While CapLease (NYSE:LSE) has a diverse portfolio throughout the contiguous U.S., its property acquisition strategy is quite focused. The company almost exclusively picks up properties with single tenants who have high credit ratings, and most involve long-term leases. This type of operation provides low risk and stable long-term income, which allows CapLease to match it with loans and profit from the surplus revenues over debt service. Essentially, CapLease's rental agreements lead to slightly smaller income in exchange for stability. Additionally, it's long-term contracts facilitate occupancy, which has been continuously high and currently rests at 96%.
On March 27, 2010, CapLease announced a five-year rental renewal with Nestle for a 1,045,153 square foot property at a rate of $4.40/square foot/annum, increasing by 3% annually. Yielding $4.598 million in rent for the first year, this is much lower rent than was secured by its previous contract in which they were getting $6.301 million for the same property. As there was a paucity of demand for this type of property, Nestle had the bargaining power to negotiate a lower rate. CapLease has a $117 million loan associated with the mortgage on this property and that of two others currently being leased by Nestle. This loan has an effective financing rate of 5.7% as of the 2010 annual report, which bears an annual cost of $6.669 million. The current leases with Nestle on the other two properties expire in December 2012, and renewals have not yet been announced. With the reduced rental rates obtained on the renewal and the impending expiry of these other rental agreements, CapLease may have trouble covering the $117 million mortgage loan that comes due in August 2012. Since lower rental rates correspond to a lower value of the property, CapLease may have trouble obtaining a sufficient mortgage loan to replace the expiring one.
The need to cover this mortgage loan may have been a contributing factor that caused the company to consider a new preferred stock offering. On April 16,2012, CapLease announced an offering of 2,000,000 shares of 8.375% Series B Cumulative Redeemable Preferred at $25.00 per share. Expected proceeds of $48.3 million are to be used for general corporate purposes and the funding of future acquisitions. At 8.375% this is an expensive source of money, but it can be used to pay off some of the debt on the Nestle properties such that a new loan can be negotiated. The smaller debt after partial repayment will be better aligned with the value of the properties, so banks will be less averse to providing a new loan at favorable terms.

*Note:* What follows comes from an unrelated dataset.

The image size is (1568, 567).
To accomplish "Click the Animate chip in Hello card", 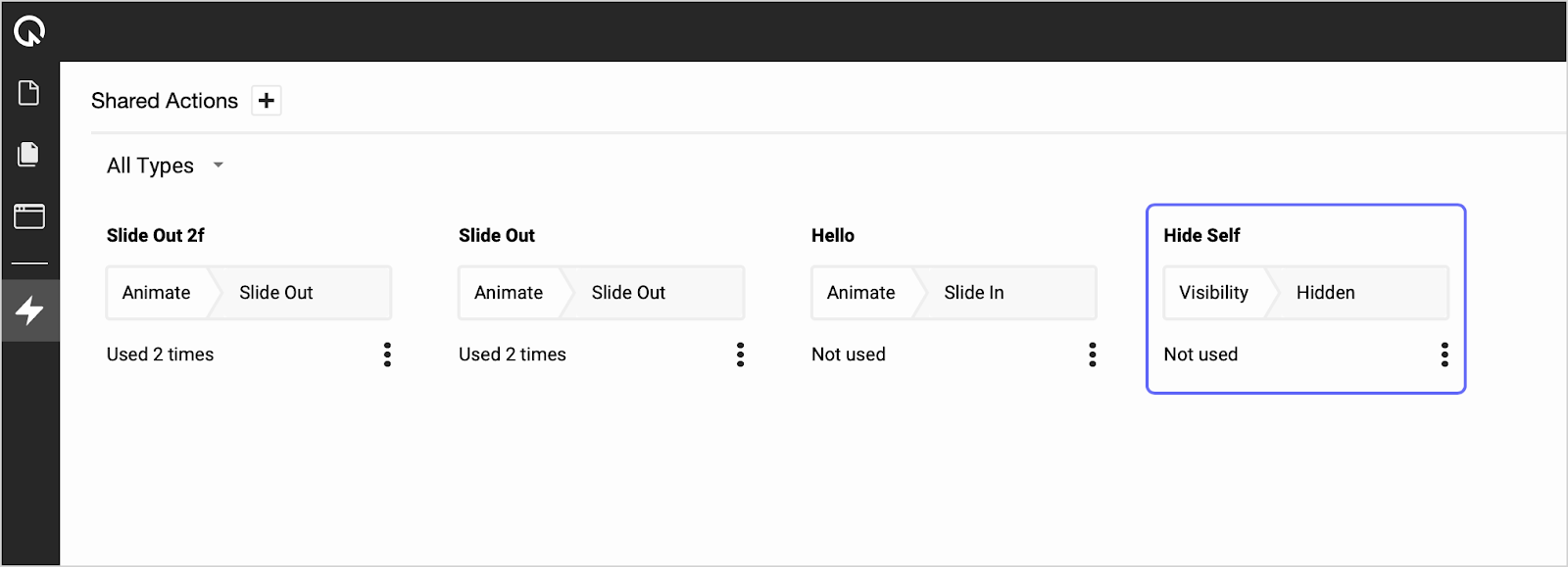I will [860, 293].

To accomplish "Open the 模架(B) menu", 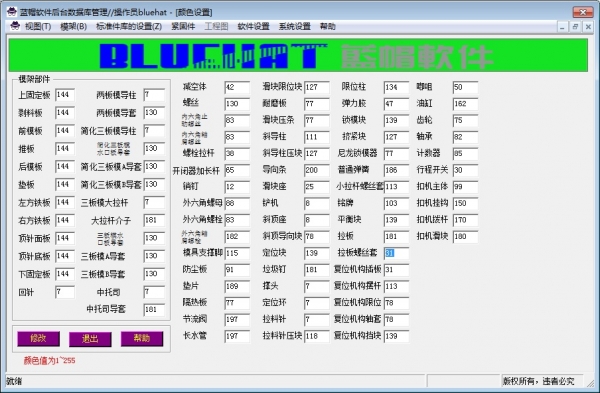I will 73,26.
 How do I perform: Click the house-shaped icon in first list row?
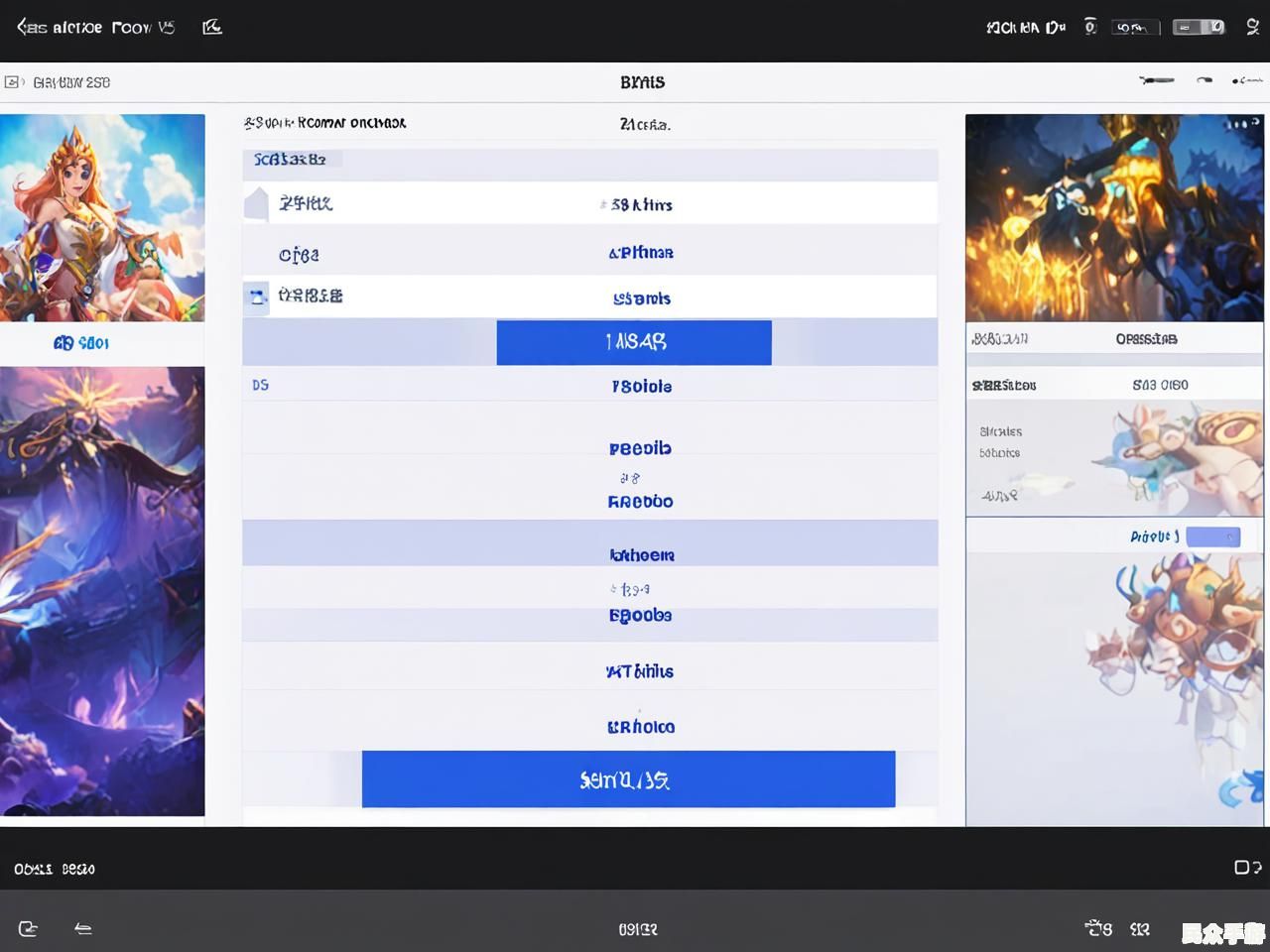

The Nestle mortgage loan is one of few debt maturities for CapLease as most of its loans are long term, extending as far as 2031. CapLease has an estimated EBITDA/debt interest ratio of 1.6, which is well below the sector average of 3.3, but its debt is deceptively well serviced. While CapLease is a highly leveraged company, its debt is well managed. Long-term fixed rate loans are matched with long-term stable rental income, which covers debt interest and provides continuous cash flow. 88% of CapLease's portfolio is financed on a long-term fixed rate basis.
In addition to cleanly servicing debt, LSE is making efforts to reduce leverage through amortization. In 2011 leverage was reduced to 66% (from 72% in 2010) by amortization along with targeted debt repayments. Through amortization CapLease is slowly (over many years) transforming the company from leverage heavy to equity heavy. Even during the hard financial times of 2009, CapLease was making opportunistic decisions to reduce debt. On Feb. 5, 2009, CapLease repurchased $8.74 million of its own 7.5% Convertible Notes at a cost of $3.27 million, netting a savings of $5.4 million. As debt is reduced and the benefits of amortization are realized, the spread between interest and income expands and CapLease can translate this into increased dividends. Annual dividend on the common has increased in each of the past two years.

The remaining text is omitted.